Not only to simply set the test data normalization should be used (x_test-x_mean_train) / std_train
Use scikit-learn normalization
from sklearn import datasets
import numpy
iris=datasets.load_iris()
X=iris.data
y=iris.target
from sklearn.model_selection import train_test_split
X_train,X_test,y_train,y_test=train_test_split(iris.data,iris.target,test_size=0.2,random_state=666)
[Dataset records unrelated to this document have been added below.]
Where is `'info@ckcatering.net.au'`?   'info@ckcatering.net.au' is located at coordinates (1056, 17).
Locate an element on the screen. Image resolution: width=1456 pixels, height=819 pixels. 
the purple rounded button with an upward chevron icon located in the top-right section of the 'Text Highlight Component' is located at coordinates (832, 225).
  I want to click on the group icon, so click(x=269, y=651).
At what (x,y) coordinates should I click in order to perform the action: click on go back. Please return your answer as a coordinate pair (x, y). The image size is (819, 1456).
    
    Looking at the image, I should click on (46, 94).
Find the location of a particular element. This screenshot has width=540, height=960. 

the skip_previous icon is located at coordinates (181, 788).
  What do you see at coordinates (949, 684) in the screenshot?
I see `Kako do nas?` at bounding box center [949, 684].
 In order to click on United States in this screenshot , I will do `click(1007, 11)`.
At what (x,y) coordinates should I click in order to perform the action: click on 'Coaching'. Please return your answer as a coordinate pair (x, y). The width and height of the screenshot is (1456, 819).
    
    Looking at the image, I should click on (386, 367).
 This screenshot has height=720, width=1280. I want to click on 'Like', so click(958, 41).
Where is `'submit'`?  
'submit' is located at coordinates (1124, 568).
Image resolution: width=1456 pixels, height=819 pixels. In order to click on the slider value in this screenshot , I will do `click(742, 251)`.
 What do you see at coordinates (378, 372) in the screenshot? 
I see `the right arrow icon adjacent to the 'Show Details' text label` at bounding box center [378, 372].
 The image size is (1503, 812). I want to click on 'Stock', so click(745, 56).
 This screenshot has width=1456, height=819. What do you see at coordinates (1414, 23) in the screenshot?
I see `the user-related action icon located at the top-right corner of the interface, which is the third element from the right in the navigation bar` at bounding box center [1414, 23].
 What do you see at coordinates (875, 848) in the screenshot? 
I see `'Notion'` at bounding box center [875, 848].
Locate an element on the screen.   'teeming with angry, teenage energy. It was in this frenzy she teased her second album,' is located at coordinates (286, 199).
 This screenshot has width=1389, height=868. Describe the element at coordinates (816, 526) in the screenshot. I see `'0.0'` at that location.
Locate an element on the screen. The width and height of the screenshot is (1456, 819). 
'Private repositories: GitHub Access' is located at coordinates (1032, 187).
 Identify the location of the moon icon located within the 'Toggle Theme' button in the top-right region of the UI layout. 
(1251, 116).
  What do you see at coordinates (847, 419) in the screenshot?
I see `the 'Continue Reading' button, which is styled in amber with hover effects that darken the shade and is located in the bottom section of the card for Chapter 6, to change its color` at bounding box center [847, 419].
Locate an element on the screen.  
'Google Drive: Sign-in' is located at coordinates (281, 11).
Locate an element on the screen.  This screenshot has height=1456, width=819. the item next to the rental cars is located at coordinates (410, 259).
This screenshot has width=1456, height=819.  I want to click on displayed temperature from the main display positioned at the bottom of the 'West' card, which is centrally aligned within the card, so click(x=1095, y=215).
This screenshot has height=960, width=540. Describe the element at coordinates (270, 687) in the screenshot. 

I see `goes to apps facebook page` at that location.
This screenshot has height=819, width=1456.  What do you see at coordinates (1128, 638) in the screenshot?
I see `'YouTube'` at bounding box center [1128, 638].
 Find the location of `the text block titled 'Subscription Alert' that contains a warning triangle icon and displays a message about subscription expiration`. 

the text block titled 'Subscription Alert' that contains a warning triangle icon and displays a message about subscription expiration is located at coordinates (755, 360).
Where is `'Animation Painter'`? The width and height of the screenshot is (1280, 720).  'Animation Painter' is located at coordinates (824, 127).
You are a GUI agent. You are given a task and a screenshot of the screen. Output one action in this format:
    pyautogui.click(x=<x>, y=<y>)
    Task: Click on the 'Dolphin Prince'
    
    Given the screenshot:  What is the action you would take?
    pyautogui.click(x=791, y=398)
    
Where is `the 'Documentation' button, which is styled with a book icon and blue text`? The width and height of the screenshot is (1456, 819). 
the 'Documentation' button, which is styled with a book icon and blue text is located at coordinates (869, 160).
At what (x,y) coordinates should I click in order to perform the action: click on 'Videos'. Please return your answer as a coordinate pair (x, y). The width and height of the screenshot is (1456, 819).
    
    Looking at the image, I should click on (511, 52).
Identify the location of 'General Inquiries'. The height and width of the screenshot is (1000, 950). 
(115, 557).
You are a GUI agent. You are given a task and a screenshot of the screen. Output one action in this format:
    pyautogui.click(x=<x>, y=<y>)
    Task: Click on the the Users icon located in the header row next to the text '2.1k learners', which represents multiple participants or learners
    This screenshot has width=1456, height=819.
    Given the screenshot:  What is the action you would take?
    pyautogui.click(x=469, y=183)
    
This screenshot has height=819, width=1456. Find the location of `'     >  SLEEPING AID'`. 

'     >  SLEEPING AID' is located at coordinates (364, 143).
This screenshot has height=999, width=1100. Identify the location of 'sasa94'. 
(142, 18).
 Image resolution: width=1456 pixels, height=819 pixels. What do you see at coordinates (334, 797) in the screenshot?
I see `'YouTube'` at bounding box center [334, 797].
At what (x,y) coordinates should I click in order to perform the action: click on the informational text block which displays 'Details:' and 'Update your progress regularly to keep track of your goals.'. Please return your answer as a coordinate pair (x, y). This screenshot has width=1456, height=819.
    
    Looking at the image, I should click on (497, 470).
from sklearn.preprocessing import StandardScaler
standardScaler=StandardScaler()
standardScaler.fit(X_train)
standardScaler.mean_ # Mean
standardScaler.scale_ # standard deviation, std has become unusable
X_train = standardScaler.transform (X_train) # returns normalized matrix
X_test_standard = standardScaler.transform (X_test) # test data set to use the training data set is normalized
After testing the accuracy of a return of:
from sklearn.neighbors import KNeighborsClassifier
knn_clf = KNeighborsClassifier(n_neighbors=3)
knn_clf.fit (X_train, y_train) # using normalized training data X Training
knn_clf.score (X_test_standard, y_test) # using normalized test data X Test
Return 1.0, because the iris data is relatively small, highly accurate but also naturally.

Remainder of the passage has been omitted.